Plugins and blank-slate profiles
The more durable shift is how much of Hermes is now becoming pluggable. Teknium's plugin post said plugins can extend both LLM inference providers and gateway channels, and pointed users to docs for Hermes' "total pluggable surface."
At the same time, Teknium's blank-profile post added hermes profile create <name> --no-skills, which strips away built-in skills and makes the agent profile itself the customization boundary. That pairs neatly with the release's custom-provider push from Teknium's feature list.
Browser skills
The clearest performance claim around the release came from the browser stack. In kylejeong's Hacker News example, Hermes used Autobrowse to stop clicking through a task step by step, evaluate JavaScript directly on the page, and save that flow back into a skill.
The reported deltas were unusually clean:
- Time: 102 seconds to 35
- Turns: 23 to 8
- Cost: $1.46 to $0.28
A day earlier, browser_use's Hermes post pitched the same direction more broadly: self-improving browser tools, parallel stealth cloud browsers, and a one-prompt setup via browser-harness.
Early usage patterns
The early user chatter is less about one killer workflow than about range. NousResearch's analyst retweet highlighted a user running Hermes as an "analyst," while itsPaulAi's Hyperframes post showed a one-line skill install for video generation.

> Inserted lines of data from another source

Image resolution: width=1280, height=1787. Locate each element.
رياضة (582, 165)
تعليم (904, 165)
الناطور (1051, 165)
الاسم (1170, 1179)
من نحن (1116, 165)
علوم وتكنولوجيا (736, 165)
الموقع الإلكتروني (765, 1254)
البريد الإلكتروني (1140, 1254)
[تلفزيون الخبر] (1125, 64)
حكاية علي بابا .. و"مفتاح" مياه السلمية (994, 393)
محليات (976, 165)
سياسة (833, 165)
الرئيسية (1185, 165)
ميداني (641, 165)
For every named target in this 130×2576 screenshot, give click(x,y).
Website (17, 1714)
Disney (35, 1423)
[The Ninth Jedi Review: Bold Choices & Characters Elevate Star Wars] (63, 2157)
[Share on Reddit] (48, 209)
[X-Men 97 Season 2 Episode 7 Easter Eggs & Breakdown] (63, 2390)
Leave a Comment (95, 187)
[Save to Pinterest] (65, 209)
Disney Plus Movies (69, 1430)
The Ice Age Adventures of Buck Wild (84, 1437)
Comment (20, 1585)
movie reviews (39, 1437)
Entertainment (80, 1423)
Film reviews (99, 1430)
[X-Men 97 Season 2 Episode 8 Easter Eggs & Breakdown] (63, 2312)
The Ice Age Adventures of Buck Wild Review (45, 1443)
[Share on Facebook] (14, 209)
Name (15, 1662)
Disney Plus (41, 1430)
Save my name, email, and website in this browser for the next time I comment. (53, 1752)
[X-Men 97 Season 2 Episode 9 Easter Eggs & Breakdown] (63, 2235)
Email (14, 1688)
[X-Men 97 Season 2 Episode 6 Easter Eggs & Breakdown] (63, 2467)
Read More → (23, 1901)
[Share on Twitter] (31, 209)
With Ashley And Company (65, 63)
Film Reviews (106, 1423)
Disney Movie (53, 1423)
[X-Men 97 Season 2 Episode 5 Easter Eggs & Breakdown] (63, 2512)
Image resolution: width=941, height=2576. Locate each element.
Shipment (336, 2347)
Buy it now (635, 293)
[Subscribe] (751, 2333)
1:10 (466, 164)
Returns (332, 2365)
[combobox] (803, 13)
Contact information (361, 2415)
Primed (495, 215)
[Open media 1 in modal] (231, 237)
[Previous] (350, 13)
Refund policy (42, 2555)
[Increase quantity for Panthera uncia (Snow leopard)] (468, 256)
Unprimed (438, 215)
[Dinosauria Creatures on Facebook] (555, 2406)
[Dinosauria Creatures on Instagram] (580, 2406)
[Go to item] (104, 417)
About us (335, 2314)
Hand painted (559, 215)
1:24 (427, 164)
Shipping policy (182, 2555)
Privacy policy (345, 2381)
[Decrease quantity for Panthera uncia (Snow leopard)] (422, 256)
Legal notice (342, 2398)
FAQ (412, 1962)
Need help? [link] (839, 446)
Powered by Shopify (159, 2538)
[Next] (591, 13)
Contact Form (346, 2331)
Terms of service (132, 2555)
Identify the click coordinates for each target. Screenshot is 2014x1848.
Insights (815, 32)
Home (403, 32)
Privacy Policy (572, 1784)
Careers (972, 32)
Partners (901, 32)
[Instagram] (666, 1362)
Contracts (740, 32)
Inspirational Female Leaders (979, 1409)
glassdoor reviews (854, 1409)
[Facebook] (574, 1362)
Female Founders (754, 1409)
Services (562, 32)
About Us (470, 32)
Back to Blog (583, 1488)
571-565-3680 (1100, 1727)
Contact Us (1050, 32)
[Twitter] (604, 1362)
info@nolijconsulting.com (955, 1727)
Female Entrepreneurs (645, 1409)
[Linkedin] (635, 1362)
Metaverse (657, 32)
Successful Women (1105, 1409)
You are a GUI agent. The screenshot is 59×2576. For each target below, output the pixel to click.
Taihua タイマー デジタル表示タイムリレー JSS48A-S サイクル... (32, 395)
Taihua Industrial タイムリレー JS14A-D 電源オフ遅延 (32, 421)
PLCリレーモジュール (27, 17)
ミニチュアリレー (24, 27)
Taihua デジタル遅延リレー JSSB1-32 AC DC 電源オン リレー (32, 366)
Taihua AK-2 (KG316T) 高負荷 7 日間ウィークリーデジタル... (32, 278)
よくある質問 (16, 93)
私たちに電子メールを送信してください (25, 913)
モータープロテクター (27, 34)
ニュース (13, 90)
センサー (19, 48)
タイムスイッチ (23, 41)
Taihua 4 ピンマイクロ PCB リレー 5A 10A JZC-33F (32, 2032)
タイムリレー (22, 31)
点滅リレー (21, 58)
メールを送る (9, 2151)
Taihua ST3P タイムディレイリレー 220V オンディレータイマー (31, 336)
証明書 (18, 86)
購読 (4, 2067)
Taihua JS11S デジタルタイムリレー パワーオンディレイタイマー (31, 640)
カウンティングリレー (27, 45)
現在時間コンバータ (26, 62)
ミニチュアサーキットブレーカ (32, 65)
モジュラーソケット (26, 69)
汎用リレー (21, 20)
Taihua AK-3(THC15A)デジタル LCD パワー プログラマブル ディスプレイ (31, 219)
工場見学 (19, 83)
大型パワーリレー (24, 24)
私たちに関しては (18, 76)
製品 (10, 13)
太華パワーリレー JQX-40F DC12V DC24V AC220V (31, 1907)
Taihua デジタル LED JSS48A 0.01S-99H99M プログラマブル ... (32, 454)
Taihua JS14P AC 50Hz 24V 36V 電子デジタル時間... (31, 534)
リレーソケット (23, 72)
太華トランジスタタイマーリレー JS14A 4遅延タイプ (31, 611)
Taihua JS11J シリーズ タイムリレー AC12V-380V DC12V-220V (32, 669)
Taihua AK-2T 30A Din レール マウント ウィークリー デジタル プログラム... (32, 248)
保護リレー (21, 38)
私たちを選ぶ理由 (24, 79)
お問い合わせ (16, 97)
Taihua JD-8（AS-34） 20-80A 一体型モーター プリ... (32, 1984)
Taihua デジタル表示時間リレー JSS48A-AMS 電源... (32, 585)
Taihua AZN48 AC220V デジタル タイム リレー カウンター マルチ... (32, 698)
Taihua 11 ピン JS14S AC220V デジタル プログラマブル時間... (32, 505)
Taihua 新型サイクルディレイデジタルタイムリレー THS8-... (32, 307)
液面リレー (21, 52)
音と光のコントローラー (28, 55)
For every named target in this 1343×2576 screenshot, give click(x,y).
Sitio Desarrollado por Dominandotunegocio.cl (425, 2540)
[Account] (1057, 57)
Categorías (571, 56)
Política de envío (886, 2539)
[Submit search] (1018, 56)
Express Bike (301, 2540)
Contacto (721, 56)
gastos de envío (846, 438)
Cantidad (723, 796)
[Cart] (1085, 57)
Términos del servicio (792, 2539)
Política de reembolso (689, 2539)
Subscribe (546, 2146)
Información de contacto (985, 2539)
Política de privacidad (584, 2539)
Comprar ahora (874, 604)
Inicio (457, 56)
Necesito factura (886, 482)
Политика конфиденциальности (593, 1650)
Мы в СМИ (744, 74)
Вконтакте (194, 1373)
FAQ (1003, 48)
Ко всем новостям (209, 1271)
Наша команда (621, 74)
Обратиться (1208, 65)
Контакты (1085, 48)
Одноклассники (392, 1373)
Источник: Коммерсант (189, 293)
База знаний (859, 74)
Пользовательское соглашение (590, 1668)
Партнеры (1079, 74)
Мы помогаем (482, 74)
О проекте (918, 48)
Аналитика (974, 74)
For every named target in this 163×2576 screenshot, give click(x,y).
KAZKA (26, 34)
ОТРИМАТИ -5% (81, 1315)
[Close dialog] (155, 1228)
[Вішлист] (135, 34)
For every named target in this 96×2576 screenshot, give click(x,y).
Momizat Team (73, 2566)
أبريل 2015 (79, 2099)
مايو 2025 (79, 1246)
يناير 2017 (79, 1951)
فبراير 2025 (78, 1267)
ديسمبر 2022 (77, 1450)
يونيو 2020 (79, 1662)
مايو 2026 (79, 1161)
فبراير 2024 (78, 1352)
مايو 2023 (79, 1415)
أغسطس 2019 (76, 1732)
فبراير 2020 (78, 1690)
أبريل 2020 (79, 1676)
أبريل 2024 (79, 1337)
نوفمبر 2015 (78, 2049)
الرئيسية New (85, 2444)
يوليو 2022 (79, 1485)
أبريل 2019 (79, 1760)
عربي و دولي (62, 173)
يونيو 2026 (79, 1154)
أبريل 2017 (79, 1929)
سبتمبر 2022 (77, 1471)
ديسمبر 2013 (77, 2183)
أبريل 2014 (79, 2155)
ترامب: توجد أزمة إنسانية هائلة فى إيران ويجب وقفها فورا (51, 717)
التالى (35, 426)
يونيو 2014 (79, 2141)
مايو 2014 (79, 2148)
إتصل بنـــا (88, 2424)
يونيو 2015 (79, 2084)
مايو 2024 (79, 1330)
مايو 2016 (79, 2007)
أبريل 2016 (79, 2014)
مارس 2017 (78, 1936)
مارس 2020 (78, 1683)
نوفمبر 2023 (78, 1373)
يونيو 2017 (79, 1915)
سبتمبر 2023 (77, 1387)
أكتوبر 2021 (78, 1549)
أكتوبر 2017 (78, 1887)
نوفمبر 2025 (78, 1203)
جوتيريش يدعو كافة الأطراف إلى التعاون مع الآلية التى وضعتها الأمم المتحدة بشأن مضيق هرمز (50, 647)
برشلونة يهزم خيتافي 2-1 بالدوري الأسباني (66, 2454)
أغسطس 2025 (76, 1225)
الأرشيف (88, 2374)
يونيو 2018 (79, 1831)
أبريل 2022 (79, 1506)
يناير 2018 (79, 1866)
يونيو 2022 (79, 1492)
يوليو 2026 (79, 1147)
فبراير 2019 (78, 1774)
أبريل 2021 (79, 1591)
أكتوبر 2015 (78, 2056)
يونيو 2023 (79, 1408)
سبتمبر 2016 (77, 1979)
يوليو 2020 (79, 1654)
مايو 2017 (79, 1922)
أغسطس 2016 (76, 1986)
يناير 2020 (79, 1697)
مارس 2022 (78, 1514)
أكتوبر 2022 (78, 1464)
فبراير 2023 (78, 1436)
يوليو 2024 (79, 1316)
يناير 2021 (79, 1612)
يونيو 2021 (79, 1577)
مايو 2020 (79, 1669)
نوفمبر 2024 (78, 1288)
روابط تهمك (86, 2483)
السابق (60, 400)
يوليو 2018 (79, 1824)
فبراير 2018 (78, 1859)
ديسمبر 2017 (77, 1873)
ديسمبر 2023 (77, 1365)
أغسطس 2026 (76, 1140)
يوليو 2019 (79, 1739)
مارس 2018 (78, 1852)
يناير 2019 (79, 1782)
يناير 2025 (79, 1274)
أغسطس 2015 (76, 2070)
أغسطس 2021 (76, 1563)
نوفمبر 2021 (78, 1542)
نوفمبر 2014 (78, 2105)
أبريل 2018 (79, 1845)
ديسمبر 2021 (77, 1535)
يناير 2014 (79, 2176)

A separate thread from teortaxesTex's stress-test post, teortaxesTex's follow-up, and teortaxesTex's result post described Hermes as "admirably fearless" under messy prompts and concluded, bluntly, that "it works." For an agent framework release, that kind of hands-on vibe check is probably the most valuable datapoint in the whole pile.
Gateway cron and notification controls
One smaller but useful thread around this release window is that Hermes is peeling agent runtime away from simple automation. Teknium's cronjobs post said gateway-connected cron jobs can run scripts, RSS pulls, and diagnostics without keeping an agent in the loop, specifically to cut costs on programmatic tasks.
Meanwhile, Teknium's notification toggle post added a way to disable auto-pushed gateway status and restart notifications when people are serving Hermes agents to customers. That is less flashy than Kanban, but it says a lot about where Hermes thinks deployment is heading.